Родилась Луша на Алексеевском Шлюзе, в старообрядческой семье. В семь лет увезли её от родителей в яланский интернат. Закончила она здесь восемь классов. На одне трояки. На Шлюз обратно не вернулась, никонианами – по словам её матери – испорченная. Устроилась в ясли уборщицей. Ясли закрыли, осталась без работы. Вышла замуж за молодого кержака, приехавшего когда-то с перебравшимися из Ворожейки в Ялань родителями, по имени Савин, по фамилии Лоскутников. Савин маненько был блажной, маненько тронутый. Держал он пасеку. На ручье Смолокуренном, в семи километрах от Ялани, на волоке. Медовухи наварит. Ходит, весь день ею потчуясь да от удовольсьвия покрякивая. Гости придут к нему, он хвалится: дивно медишку нынче накачал, пойдём в омшанишко, мол, – покажу. Глухаришек настрелял, пойдём в амбаришко, мол, – полюбуетесь. Рыбы наловил, спустимся в погребишко – поглядите. Назавтра отрезвеет, попросят его гости мёдом, дичью или рыбой угостить их. А Савин: "Год худой. Ребята, нету!" Когда пьяный – хоть всё у него было забери, а когда проспится – на всё у него один ответ лишь находился: нет ничего, мол, год неладный, всё, мол, к тому идёт – к опустошенню. Вроде и простоватый был мужик, как и жена же его Луша, два сапога пара, но обдурить Савина в какой-нибудь сделке, в отличие от Луши, было трудно. Это ей, Луше, ночь за день можно выдать. Приблизили его, Савина, к себе хитроумные начальники из елисейской охотинспекции, чтобы пользоваться его силой и гостеприимством, выдали ему фальшивые корочки инспектора, он и возомнил о себе лишнего. Всех стал останавливать в лесу, до всех начал докапываться. Здоровый был, мощный, как Илья Муромец, не выболел, сопротивляться ему было сложно. У многих ружья отобрал. И до своих родственников добрался. Стал как-то у одного из них, придя к тому в таёжную избушку, ружьё аннулировать, а тот схватил подвернувшиеся под руку железные вилы и ткнул Савина ими в грудь, наверное, не сильно – только продырявил ему лежащие в кармане энцефалитки стопкой поддельные корочки охотинспектора и действительный охотничий билет да под соском чуть ранил кожу.

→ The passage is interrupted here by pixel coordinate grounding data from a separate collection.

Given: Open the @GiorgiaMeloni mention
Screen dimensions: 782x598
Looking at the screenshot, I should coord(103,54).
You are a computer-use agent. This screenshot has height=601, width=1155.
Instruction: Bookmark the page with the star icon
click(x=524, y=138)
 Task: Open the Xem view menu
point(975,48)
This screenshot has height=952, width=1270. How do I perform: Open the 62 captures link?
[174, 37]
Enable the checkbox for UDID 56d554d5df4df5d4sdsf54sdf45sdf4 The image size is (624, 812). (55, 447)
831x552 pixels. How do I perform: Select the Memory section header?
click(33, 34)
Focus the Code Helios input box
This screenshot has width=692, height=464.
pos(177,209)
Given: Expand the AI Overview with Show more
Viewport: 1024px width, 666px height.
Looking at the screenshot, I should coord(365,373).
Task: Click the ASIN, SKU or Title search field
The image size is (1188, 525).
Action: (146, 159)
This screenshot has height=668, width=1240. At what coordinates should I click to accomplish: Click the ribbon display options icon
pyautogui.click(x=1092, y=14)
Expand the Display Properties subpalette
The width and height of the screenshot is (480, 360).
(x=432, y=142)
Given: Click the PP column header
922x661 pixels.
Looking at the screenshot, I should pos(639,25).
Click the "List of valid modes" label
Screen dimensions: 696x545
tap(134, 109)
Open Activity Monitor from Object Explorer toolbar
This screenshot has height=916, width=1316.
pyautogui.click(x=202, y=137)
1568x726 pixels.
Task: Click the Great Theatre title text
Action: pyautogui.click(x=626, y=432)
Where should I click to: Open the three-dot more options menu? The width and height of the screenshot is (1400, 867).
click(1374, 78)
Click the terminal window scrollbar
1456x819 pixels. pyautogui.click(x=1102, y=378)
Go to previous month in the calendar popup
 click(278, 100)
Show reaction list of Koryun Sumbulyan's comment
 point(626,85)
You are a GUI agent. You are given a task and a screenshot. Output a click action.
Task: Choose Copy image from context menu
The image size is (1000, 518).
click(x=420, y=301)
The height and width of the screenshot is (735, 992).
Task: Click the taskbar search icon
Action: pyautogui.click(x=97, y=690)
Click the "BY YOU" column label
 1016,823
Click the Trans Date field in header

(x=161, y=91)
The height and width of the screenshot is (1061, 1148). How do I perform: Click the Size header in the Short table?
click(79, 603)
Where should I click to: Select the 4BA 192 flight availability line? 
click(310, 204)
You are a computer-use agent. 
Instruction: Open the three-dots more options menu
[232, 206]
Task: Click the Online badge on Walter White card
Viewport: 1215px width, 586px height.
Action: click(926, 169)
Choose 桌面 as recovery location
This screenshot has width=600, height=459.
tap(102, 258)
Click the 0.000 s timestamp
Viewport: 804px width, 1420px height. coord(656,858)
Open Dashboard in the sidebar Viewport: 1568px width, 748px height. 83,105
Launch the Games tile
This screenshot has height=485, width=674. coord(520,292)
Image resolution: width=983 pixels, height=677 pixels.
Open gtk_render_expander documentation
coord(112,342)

Связал его Савин, принёс на себе в Ялань и держал, как аманата, у себя в доме, поя и кормя, пока не приехал настоящий инспектор и не приказал Савину отпустить пленника. Любимой присказкой у Савина была такая: мазни меня в рожу! Я покажу им, мазни меня в рожу, мол. И что такое?
Ехал однажды Савин зимником к себе на пасеку, мягко устроившись в санях на сене, пчёл проведать да избушку протопить надумал. О чём-то думал. Встречаются ему у Вязмина-ручья его родственники, которых он допёк уж основательно. Не разъехаться им на узкой дороге. Ты, мол, сворачивай. Нет, дескать, вы. Спорили, ругались, из саней вышли и драку учинили. В передке саней у Савина молоток торчал, которым он оббивал снег с копыт лошади. Молотком этим несколько раз его по голове, без где-то уже свалившейся с неё шапки, крепко стукнули. Потом, поверженного, и ногами отходили. Погрузили Савина, окровавленного, в сани, развернув коня, в Ялань его направили, а сами назад поехали.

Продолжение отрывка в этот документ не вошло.